→ **QUÉ SE PIDE**:
Por favor, escribe la continuación del texto sobre la pobreza y la Navidad que aparece más abajo, empezando justo después de su última oración.

→ **TEXTO EXTRAÍDO**:
De esta manera nos damos cuenta que el regalo de las últimas Navidades ha sido aumentar “la pobreza”. Antes teníamos una pobreza individual; hoy en día emergió una nueva forma de pobreza, la de grupo o clase social, donde sólo el hecho de ser indígena, campesino sin tierra o mujer, ubica a la persona en una tácita condición de desventaja ante otros grupos sociales. Casi siempre nos olvidamos que los pobres tienen necesidades todo el año y que los niños no sólo aparecen para sonreír en diciembre. ¿A quién queremos engañar con esas hipócritas actitudes, o es que algunos “buenos ciudadanos” quieren aminorar la pobreza ofreciendo un carrito de plástico a los niños o una imitación de Barbie a las niñas? La cosa no es tan fácil, el país y sus pobres habitantes necesitan otros regalos, ellos necesitan ver una esperanza, el regalo de una moral colectiva, de una paz duradera, sin muertes ni atropellos; sin violencia étnica ni política; necesitan el regalo de una sociedad más justa, de obtener un trabajo digno; necesitan sentirse miembros de una sociedad que vela por todos;  necesitan de una Navidad más simple pero sincera.

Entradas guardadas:
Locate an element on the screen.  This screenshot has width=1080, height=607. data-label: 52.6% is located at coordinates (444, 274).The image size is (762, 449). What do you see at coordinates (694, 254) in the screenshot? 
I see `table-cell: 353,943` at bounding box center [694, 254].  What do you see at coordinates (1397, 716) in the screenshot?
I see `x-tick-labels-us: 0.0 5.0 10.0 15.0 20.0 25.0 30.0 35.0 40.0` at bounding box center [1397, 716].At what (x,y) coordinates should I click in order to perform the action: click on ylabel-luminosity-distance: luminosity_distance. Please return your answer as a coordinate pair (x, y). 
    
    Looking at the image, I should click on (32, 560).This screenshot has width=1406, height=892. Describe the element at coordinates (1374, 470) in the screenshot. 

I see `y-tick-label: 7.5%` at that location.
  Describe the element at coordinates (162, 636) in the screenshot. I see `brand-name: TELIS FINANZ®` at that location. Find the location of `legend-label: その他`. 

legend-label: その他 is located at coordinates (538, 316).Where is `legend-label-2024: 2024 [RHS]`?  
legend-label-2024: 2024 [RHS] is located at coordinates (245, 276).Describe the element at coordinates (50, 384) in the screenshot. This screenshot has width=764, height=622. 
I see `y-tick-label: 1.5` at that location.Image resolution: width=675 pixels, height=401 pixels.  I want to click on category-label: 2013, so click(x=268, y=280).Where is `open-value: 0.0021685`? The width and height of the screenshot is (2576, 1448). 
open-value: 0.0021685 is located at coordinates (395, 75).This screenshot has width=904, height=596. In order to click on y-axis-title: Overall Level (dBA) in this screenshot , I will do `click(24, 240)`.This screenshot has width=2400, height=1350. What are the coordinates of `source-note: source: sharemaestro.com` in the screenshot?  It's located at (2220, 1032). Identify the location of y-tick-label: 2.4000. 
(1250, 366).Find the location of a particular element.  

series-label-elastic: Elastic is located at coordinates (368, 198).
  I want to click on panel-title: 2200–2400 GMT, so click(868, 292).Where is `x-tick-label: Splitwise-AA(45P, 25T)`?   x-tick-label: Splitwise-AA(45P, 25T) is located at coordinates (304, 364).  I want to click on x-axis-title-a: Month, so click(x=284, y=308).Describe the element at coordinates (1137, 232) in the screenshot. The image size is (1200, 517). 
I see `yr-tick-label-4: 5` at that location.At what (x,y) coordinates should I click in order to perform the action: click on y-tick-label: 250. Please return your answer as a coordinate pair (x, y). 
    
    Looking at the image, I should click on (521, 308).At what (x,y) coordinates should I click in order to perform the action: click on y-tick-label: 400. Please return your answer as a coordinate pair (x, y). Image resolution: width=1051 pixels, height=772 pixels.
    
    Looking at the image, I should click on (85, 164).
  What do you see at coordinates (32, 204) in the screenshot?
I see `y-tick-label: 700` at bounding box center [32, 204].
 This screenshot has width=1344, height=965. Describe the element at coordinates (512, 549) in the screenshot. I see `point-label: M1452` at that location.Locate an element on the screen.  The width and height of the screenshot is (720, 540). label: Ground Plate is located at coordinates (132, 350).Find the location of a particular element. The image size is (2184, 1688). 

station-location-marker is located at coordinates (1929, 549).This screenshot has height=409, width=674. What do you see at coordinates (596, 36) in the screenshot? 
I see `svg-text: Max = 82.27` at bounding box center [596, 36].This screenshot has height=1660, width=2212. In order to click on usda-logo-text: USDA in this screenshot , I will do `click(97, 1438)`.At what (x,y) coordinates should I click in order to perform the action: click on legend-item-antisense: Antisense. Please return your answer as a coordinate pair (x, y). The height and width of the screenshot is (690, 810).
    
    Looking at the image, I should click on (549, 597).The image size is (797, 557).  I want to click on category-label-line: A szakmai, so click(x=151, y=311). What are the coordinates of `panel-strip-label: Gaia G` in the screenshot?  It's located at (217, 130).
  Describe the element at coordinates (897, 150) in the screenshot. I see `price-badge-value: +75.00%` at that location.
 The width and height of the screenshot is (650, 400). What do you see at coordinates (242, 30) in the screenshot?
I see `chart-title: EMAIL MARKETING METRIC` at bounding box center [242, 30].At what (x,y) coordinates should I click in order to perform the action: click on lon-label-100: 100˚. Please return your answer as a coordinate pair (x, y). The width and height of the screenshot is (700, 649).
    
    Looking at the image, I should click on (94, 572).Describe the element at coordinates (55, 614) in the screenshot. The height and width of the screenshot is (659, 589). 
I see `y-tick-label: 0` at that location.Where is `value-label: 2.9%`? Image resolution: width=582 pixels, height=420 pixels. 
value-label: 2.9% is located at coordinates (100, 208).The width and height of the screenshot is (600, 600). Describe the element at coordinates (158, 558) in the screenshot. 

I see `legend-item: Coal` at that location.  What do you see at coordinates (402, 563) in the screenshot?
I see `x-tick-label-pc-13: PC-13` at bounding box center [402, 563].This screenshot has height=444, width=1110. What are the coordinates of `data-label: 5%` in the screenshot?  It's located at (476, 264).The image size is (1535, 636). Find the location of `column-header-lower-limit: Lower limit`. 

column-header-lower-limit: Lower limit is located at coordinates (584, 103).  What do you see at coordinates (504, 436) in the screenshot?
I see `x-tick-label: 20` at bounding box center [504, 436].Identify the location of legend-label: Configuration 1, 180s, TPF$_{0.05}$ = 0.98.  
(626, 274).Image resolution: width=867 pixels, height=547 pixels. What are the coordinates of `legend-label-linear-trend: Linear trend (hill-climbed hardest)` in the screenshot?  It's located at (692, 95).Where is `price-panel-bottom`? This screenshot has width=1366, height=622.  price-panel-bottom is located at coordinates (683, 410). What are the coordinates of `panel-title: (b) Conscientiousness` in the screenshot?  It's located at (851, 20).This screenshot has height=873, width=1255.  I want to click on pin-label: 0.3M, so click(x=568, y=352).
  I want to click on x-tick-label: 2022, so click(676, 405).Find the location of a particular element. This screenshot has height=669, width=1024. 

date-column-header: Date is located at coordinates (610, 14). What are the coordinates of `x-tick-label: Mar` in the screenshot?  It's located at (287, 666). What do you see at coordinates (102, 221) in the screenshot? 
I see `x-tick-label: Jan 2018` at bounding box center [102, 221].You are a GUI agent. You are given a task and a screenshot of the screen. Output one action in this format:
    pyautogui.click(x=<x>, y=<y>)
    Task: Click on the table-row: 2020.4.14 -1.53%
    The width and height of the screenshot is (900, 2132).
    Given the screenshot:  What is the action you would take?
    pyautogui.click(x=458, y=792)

→ **ESPACIO DE RESPUESTA**:
La Navidad ahora la hemos hecho sinónimo de gran actividad comercial; de grandilocuentes reuniones y fiestas y una apetitosa comida familiar. En verdad hemos cercenado el verdadero significado de la Navidad. Esta fiesta cristiana es un hermoso tiempo de reflexión, de ofrecer y pedir perdón, de hacer suyos los valores más sublimes del ser humano y ponerlos a la práctica, de darse cuenta que todos necesitamos de todos, de amar y sentirse amado, de dormir con el alma tranquila y de pintar una esperanza en el lienzo diario de la vida. La Navidad no es una fecha festiva; la Navidad es una actitud de vida.

Con el tiempo la fiesta navideña se ha ido acercando más a la  fiesta pagana que dio su origen, es decir, la fiesta dedicada al dios Saturno, dios de la agricultura, que se celebraba durante siete días con bulliciosas diversiones y suntuosos banquetes. Hoy parece que seguimos en ese camino, pues aprovechando la cercanía del año nuevo, las parrandas desenfrenadas son el quehacer constante de muchos bolivianos; no hemos podido asimilar el sentido moral y espiritual que nos trae la Navidad.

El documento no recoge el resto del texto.